━━ READING PASSAGE
Sync for Science (S4S) is a public-private collaboration to develop a simplified, scalable, and secure way for individuals to access and share their electronic health record (EHR) data with researchers.
S4S supports the goals of the Precision Medicine Initiative (PMI) and is a collaboration among ONC, the Harvard Medical School Department of Biomedical Informatics, and the National Institutes of Health’s All of Us Research Program.
S4S uses and builds upon open source standards that allow researchers to securely receive EHR data from a third-party application programming interface (API) used by a patient.
S4S standards include:
- Health Level Seven International® (HL7®) Substitutable Medical Apps, Reusable Technology® (SMART®) on Fast Healthcare Interoperability Resources® (FHIR®), which helps ensure that data stored in different EHR systems can be shared in a similar and consistent way.
- OAuth 2.0, which allows an individual to securely authorize an application to receive health information from their provider’s patient portal using the individual’s existing authentication credentials.
ONC’s Inferno testing tool allows developers to test APIs and ensure that they conform to the FHIR® standard.
Ultimately, S4S makes it easier for health IT developers to participate in a mobile application ecosystem. S4S has helped accelerate and guide national priorities for individual-mediated data access and sharing through APIs.
The Pilot Project
Healthcare provider organizations that pilot-tested the S4S API included:
- Cedars-Sinai Health System
- Cerner Healthe Clinic
- Duke University Health System
- Partners HealthCare
- Rush University Medical Center
- University of Missouri Health Care
By participating in the pilot, provider organizations and health IT developers more quickly connected EHR systems to All of Us. The pilot activities also helped prepare provider organizations to use other emerging mobile apps that are based on HL7® FHIR®. The pilot project concluded in 2019.
Sync for Science: Participants’ Experiences
During a recent assessment, valuable lessons were learned, including how health IT developer and provider site involvement is critical to shaping the use of secure API technologies for real-world patient-directed sharing of EHR data. Read the Sync for Science Pilot Project: Participants’ Experiences [PDF - 270KB] brief.
API Privacy and Security
As part of the S4S pilot, ONC supported independent testing, analysis, and assessment of S4S API implementation for a voluntary subset of participating sites. Learn more about key privacy and security considerations for healthcare APIs.
━━━━
━━ DATA FOR ANALYSIS
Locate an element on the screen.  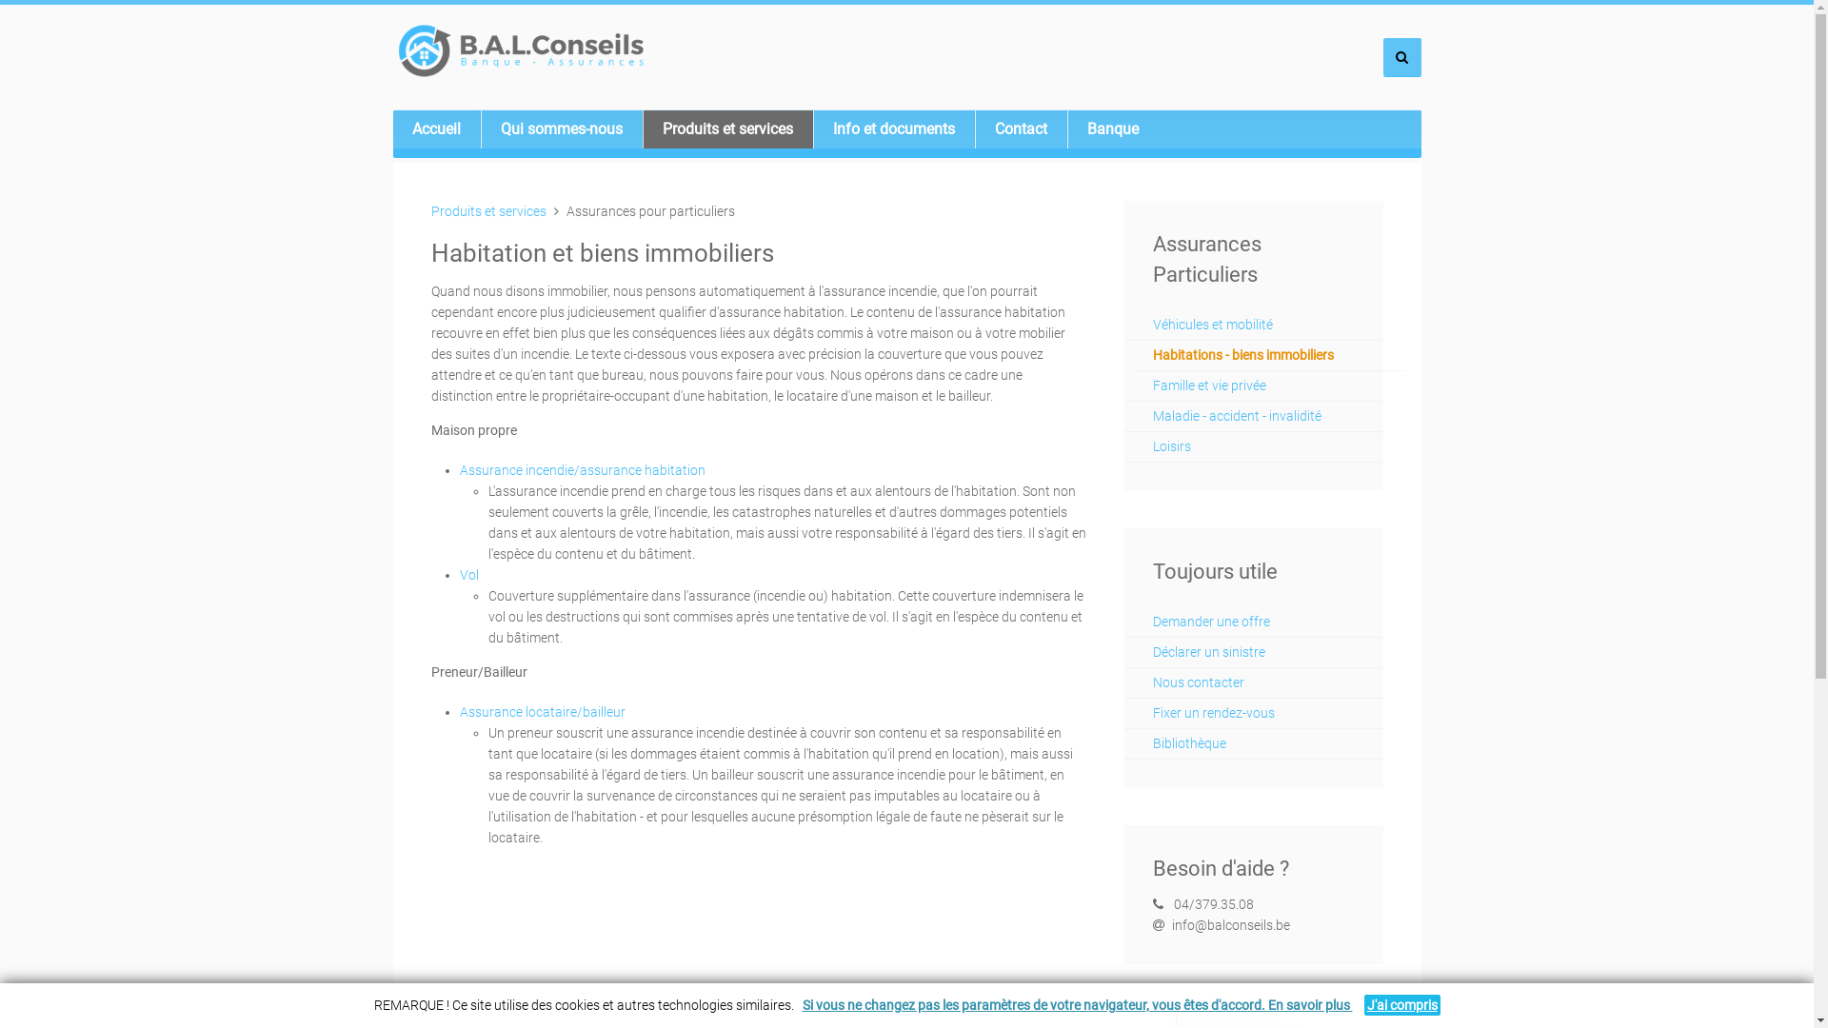
'Fixer un rendez-vous' is located at coordinates (1252, 712).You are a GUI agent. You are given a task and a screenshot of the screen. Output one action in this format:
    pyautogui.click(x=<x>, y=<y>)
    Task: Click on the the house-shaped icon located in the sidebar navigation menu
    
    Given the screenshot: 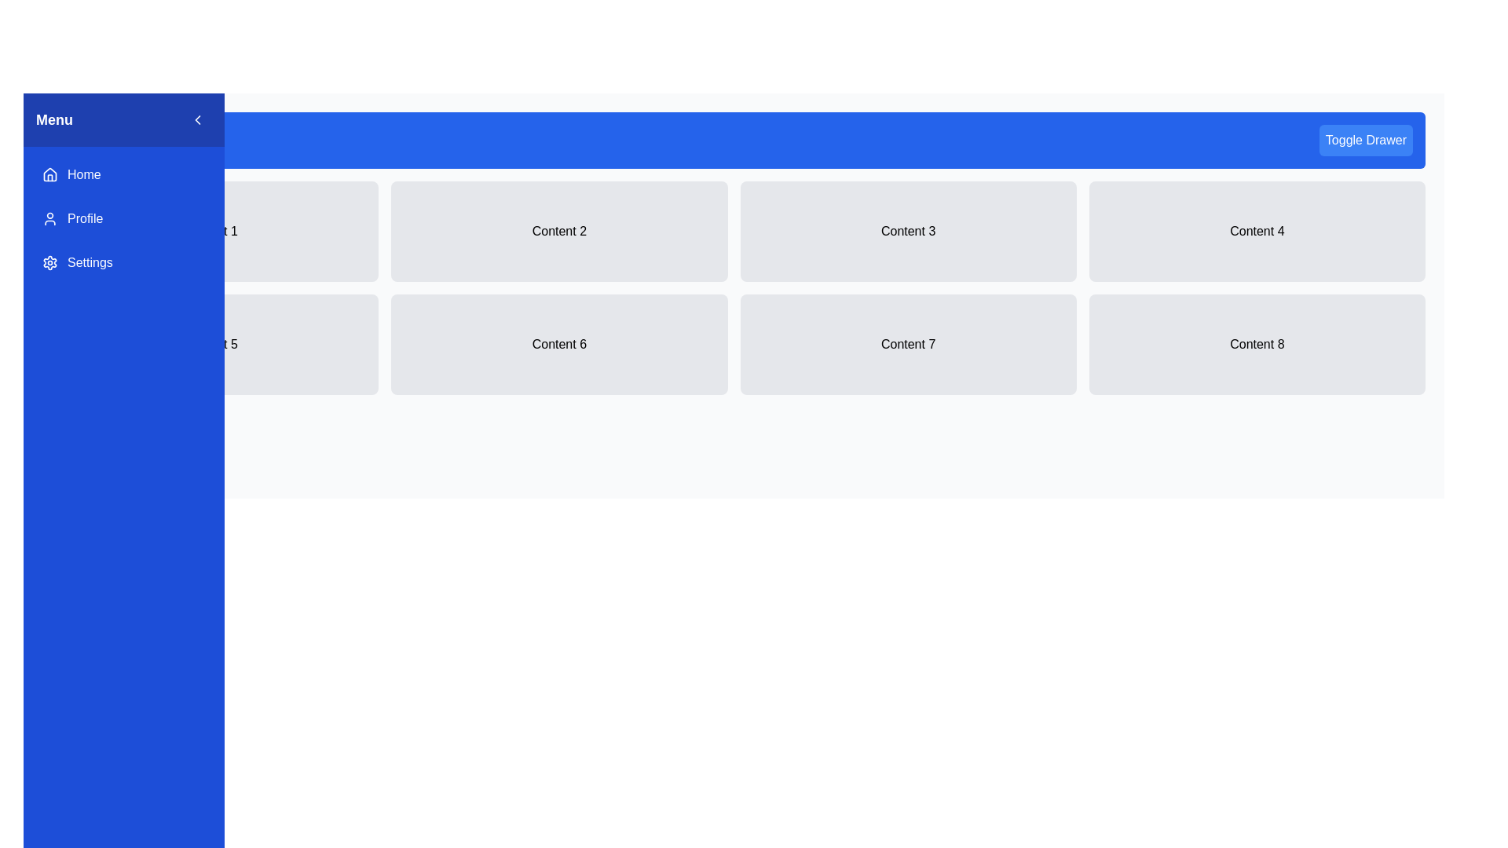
━━━━
__THINGS TO DO__
1/ Rewrite the Sync for Science text starting with "Sync for Science: Participants’" and going on through "for healthcare APIs.", putting "important lessons" in place of "valuable lessons".
2/ Extend the Sync for Science text by continuing it after its final sentence.

__ANSWER SET__
1/
Sync for Science: Participants’ Experiences
During a recent assessment, important lessons were learned, including how health IT developer and provider site involvement is critical to shaping the use of secure API technologies for real-world patient-directed sharing of EHR data. Read the Sync for Science Pilot Project: Participants’ Experiences [PDF - 270KB] brief.
API Privacy and Security
As part of the S4S pilot, ONC supported independent testing, analysis, and assessment of S4S API implementation for a voluntary subset of participating sites. Learn more about key privacy and security considerations for healthcare APIs.

2/
The All of Us Research Program is a historic effort to gather data from one million or more people living in the United States to accelerate research and improve health. Participants who sign up individually as “direct volunteers” will be able to share their EHR data with the program through S4S. Learn how you can participate in the All of Us Research Program.
The Health Resources and Services Administration’s Advancing Precision Medicine funding has supported 46 health centers to participate in the All of Us direct volunteer program, which leverages S4S technology. Building on the success of the pilot, ONC worked with health IT developer NextGen Healthcare to participate in S4S, as they and other developers support health centers in the Advancing Precision Medicine program.
Advancing Interoperability and Research
The ONC and Centers for Medicare & Medicaid Services Cures Act Final Rules published in March 2020 require health IT developers and provider organizations to make it simpler for patients to access and share EHR data. The Final Rule updates existing 2015 Edition Health IT Certification Criteria for patient-facing APIs and uses the same standards and specifications that were demonstrated through the S4S pilot.
ONC plans to test additional data elements adopted under the U.S. Core Data for Interoperability as part of S4S.
The technology also supports the goals of ONC’s National Health IT Priorities for Research: A Policy and Development Agenda, released in February 2020, by improving access to interoperable electronic health data. The Agenda aims to align the clinical and research ecosystems to make research faster, better, and easier and ensure that new knowledge is available at the point of care to improve outcomes.